Passage for review:
Tuesday 19th December 2017
quotequote all
RC1807 said:
I was back in the UK for a few days over the weekend.

Friday, I went to see my MIL at the home. She's very miffed at being kept 'locked up', and wants to go home. Explained the usual, then she responded with, "John will want to hear this. He's around somewhere..."
Oh frown

I had to explain to her 3 times in 3 hours on Friday, twice in 40 minutes on Saturday. frown
She packs every day, thinking she's tidying up. The carers then unpack her stuff each day.
The few Christmas cards written were signed from them both.

My wife's dealing with her father's Will. As the house is in the MIL's name, only cash/pensions to resolve, which are being worked through.
House is going on the market on 2nd Jan. Agent has viewings arranged already, an open day planned, and all the particulars drawn up.
We hope it will sell quickly - as it seems to in Romsey.

We will be back sometime in the New Year to empty the house, put some stuff in a self-storage place around Bournemouth, and a lot, mostly furniture, will go to charities.
Sounds like it's time to consider telling her white lies, each time she hears the news it will be upsetting for her frown

From what you've said I don't think she has the capacity to retain the information any more.

aeropilot

34,685 posts

228 months

Tuesday 19th December 2017
quotequote all
RC1807 said:
I was back in the UK for a few days over the weekend.

Friday, I went to see my MIL at the home. She's very miffed at being kept 'locked up', and wants to go home. Explained the usual, then she responded with, "John will want to hear this. He's around somewhere..."
Oh frown

I had to explain to her 3 times in 3 hours on Friday, twice in 40 minutes on Saturday. frown
She packs every day, thinking she's tidying up. The carers then unpack her stuff each day.
This is part of the re-training of your own mind (and it takes time) in how you deal with someone with this condition.
You have to learn to stop getting frustrated, and the important thing is to learn to stop explaining things to them.....as if you were when they were 'normal'. They no longer have to capacity to understand and retain that logical thought process.

Exercise brief: Decide whether each statement agrees with the forum thread, answering yes or no and quoting the exact words of the thread that settle it. 1. The house is going on the market on 2nd January. 2. The carers pack her belongings every day. 3. Most of the furniture will be put into self-storage. The entries below the forum thread come from a different source.

Available data:
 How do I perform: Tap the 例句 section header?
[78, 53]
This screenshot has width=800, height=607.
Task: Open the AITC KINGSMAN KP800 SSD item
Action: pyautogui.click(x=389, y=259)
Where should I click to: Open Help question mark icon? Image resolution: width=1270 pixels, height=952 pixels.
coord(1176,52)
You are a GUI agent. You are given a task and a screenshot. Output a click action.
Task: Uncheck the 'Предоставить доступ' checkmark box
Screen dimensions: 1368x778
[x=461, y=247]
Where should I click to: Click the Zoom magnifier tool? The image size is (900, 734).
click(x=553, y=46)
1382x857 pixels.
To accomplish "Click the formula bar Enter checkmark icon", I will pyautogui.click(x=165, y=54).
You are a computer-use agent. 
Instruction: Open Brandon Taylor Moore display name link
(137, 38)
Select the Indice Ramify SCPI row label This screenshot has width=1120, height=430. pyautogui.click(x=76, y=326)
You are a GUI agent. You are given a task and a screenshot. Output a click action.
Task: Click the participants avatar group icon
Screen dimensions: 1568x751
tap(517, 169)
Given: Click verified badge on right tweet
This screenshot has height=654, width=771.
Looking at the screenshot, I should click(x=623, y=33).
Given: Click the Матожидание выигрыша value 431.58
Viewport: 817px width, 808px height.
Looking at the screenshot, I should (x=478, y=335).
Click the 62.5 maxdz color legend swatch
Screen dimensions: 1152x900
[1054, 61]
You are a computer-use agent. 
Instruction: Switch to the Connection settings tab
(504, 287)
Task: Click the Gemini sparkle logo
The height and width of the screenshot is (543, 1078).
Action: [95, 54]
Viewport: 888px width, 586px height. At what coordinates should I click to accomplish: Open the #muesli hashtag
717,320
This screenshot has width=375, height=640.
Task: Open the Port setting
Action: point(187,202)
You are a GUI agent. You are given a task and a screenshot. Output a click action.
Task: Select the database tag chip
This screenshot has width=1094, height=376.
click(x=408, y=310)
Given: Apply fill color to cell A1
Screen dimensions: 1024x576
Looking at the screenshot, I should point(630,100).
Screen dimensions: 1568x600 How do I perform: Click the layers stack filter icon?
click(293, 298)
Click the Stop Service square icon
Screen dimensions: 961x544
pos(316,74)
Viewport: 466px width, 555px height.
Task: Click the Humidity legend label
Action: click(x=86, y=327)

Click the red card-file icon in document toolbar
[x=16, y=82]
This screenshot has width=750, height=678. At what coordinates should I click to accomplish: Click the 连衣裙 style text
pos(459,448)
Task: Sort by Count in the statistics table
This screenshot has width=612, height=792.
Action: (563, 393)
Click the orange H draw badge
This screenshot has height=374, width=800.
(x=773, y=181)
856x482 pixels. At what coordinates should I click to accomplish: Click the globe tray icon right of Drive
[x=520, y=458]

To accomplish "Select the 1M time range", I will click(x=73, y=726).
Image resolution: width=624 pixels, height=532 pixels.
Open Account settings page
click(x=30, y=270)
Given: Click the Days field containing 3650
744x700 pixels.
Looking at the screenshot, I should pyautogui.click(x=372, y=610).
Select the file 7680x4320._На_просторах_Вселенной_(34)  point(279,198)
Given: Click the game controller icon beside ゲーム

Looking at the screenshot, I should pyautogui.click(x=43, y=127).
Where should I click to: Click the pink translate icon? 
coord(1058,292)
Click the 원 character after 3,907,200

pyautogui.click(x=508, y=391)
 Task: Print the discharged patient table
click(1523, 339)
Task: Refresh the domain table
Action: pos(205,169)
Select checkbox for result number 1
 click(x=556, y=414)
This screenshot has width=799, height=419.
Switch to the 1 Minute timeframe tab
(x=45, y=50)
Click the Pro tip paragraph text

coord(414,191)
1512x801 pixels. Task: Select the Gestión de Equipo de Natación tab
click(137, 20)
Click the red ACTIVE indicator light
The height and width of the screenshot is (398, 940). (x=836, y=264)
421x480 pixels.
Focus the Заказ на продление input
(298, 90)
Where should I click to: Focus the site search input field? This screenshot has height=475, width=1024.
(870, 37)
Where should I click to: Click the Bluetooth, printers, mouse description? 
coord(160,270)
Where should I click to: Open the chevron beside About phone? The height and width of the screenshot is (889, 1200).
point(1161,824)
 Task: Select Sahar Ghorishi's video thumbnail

Task output:
1. Yes: "House is going on the market on 2nd Jan."
2. No: "She packs every day, thinking she's tidying up. The carers then unpack her stuff each day."
3. No: "a lot, mostly furniture, will go to charities."